## Given request A
Using the hotel excerpt, explain in one to three sentences what it says about the stay at the Hyatt Regency Tashkent and its paid rate.

## Excerpt
>> Start
Introduction: One “Stan” At A Time
Review: Wingtips Lounge New York JFK Airport
Review: Uzbekistan Airways Business Class 787 New York To Tashkent
Review: Hyatt Regency Tashkent, Uzbekistan
Review: Uzbekistan Airways Lounge Tashkent Airport
Review: Uzbekistan Airways Business Class A320 Tashkent To Dushanbe
Review: Hyatt Regency Dushanbe, Tajikistan
Review: Dushanbe Airport Lounge
Review: Somon Air Business Class 737 Dushanbe To Dubai
Review: Saudia First Suite 777 Dubai To Riyadh
Review: Saudia Business Class Lounge Riyadh Airport
Review: Saudia First Suite 777 Riyadh To Los Angeles
For our four nights in Uzbekistan we decided to book the Hyatt Regency Tashkent. The paid rate for our four nights would have been a steep $235+ per night.
>> End
## Working data
>> Start
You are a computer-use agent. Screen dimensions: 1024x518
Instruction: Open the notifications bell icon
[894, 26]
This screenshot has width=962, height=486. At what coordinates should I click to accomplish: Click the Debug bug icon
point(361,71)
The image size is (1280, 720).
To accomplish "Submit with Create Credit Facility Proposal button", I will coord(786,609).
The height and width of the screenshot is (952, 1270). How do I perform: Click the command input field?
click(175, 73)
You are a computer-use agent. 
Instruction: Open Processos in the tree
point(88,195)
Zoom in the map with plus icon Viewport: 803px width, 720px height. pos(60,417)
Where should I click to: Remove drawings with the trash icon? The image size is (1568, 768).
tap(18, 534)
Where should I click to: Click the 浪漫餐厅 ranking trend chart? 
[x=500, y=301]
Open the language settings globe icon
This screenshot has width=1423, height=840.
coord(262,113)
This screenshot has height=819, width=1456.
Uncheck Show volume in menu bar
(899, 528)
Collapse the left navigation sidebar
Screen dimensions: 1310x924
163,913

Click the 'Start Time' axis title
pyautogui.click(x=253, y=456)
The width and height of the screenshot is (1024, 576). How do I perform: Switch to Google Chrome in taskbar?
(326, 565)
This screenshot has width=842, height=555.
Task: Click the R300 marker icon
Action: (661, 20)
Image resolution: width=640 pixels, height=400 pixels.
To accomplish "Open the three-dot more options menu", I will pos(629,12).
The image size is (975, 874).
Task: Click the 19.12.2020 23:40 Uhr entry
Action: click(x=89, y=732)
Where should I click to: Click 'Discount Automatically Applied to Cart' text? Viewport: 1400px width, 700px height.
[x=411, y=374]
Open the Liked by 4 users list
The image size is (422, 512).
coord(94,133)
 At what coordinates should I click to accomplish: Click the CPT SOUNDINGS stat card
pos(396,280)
>> End
## Given request B
Turn the stretch of the records from the line containing "The width and" through the end of the records into a Markdown table with the columns Row and Line, leaving out blank lines.

## Correct output A
The stay was at the Hyatt Regency Tashkent, booked for four nights in Uzbekistan. The paid rate for those four nights would have been a steep $235+ per night.

## Correct output B
| Row | Line |
|---|---|
| 1 | The width and height of the screenshot is (1024, 576). How do I perform: Switch to Google Chrome in taskbar? |
| 2 | (326, 565) |
| 3 | This screenshot has width=842, height=555. |
| 4 | Task: Click the R300 marker icon |
| 5 | Action: (661, 20) |
| 6 | Image resolution: width=640 pixels, height=400 pixels. |
| 7 | To accomplish "Open the three-dot more options menu", I will pos(629,12). |
| 8 | The image size is (975, 874). |
| 9 | Task: Click the 19.12.2020 23:40 Uhr entry |
| 10 | Action: click(x=89, y=732) |
| 11 | Where should I click to: Click 'Discount Automatically Applied to Cart' text? Viewport: 1400px width, 700px height. |
| 12 | [x=411, y=374] |
| 13 | Open the Liked by 4 users list |
| 14 | The image size is (422, 512). |
| 15 | coord(94,133) |
| 16 |  At what coordinates should I click to accomplish: Click the CPT SOUNDINGS stat card |
| 17 | pos(396,280) |